Philippine Long Distance Telephone Co. (PLDT) has approved the issuance of new voting shares to allow the company to comply with the Supreme Court’s interpretation of foreign ownership limits in local utilities.
In a disclosure, PLDT said it would issue 150 million new voting preferred shares to BTF Holdings Inc., a subsidiary of the phone firm’s employee beneficial trust fund. The creation of the shares was approved in a special shareholders’ meeting last March.
Officials earlier said the shares would only be issued if the Supreme Court threw out petitions by PLDT’s top executives—chair Manuel V. Pangilinan and CEO Napoleon Nazareno—that sought a reversal of a previous decision that said the telco’s ownership structure was in violation of restrictions on foreigners. In a ruling last week, the Supreme Court upheld its previous ruling in a vote of 10-3.
PLDT said the new shares would bring down the voting rights of foreign shareholders in PLDT to 34.5 percent, down from the previous 58.4 percent.
The new voting preferred shares “shall have voting rights at any meeting of stockholders for the election of directors and all other matters to be voted upon by the stockholders in any such meetings.”
BTF Holdings, as the owner of the new shares, “shall be entitled to cumulative dividends at the rate of 6.5 percent annually,” the disclosure added. The new shares will not be convertible into common shares, which have a higher dividend yield.

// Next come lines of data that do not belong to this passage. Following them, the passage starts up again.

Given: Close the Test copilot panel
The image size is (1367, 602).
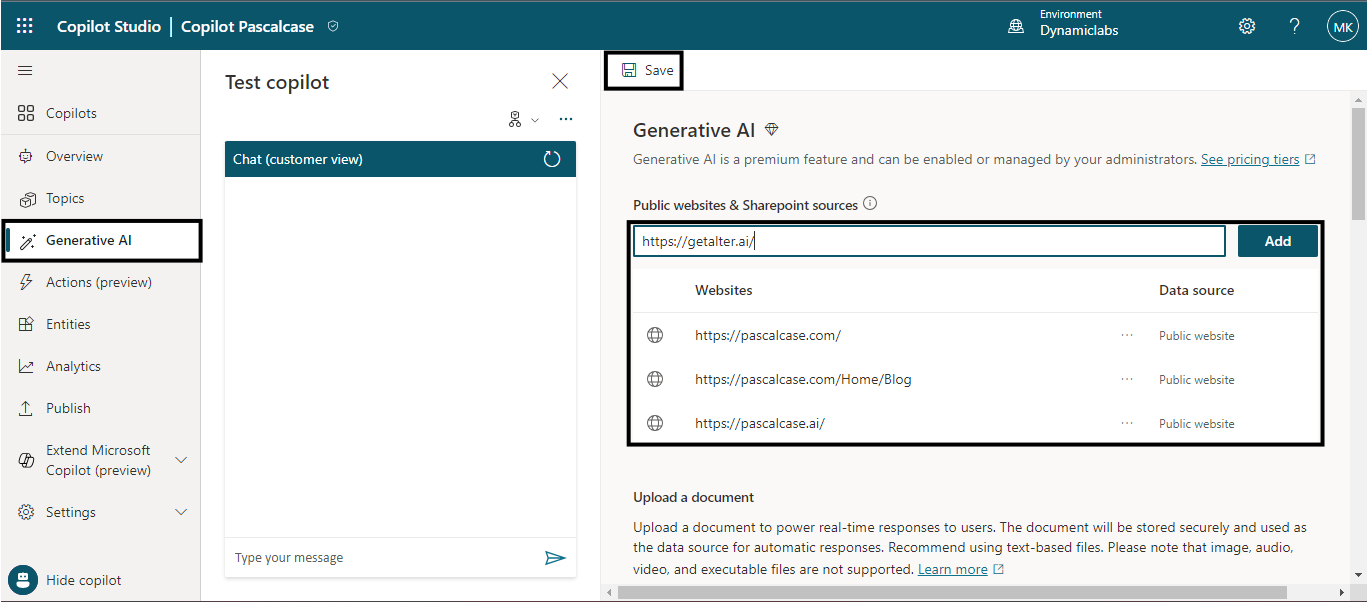Looking at the screenshot, I should click(560, 82).
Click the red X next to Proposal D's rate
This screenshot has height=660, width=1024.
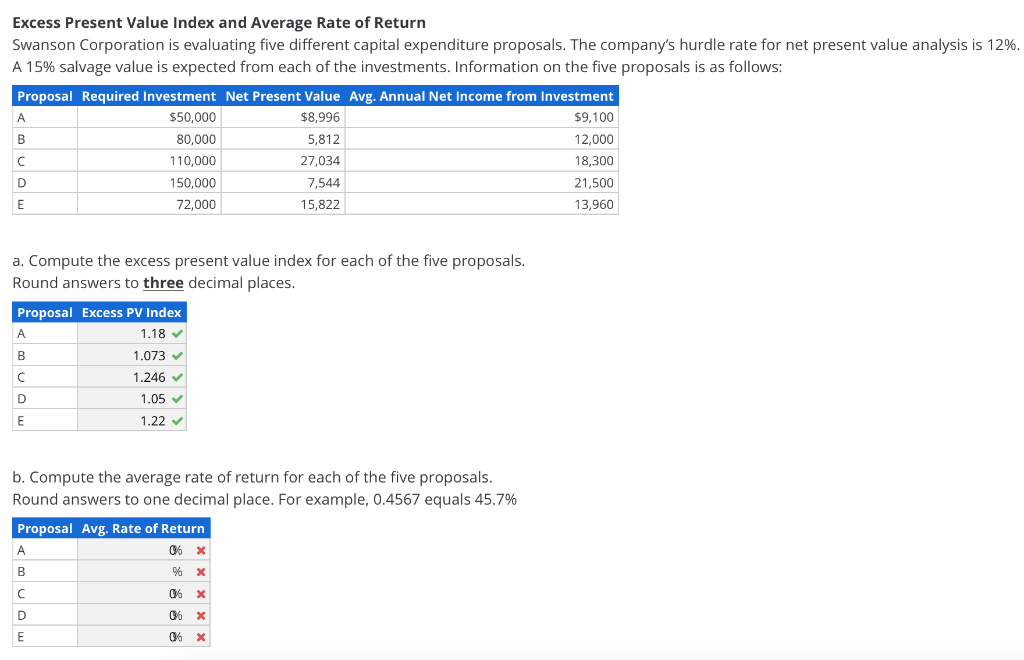point(198,615)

PLDT said the creation of the new shares was prompted by the Supreme Court’s change in the definition of the term “capital” when dealing with local corporations. PLDT said previous opinions by the Securities and Exchange Commission defined capital to include shares that did not have voting rights.
Under the old definition, the company said it complied with constitutional restriction that prohibited foreigners from owning more than 40 percent of the shares of any public utility company. However, this changed in 2011 in the case of Wilson Gamboa vs. Finance Secretary Margarito Teves et al., when the tribunal said that the term “capital” should only cover shares that gave investors the right to vote.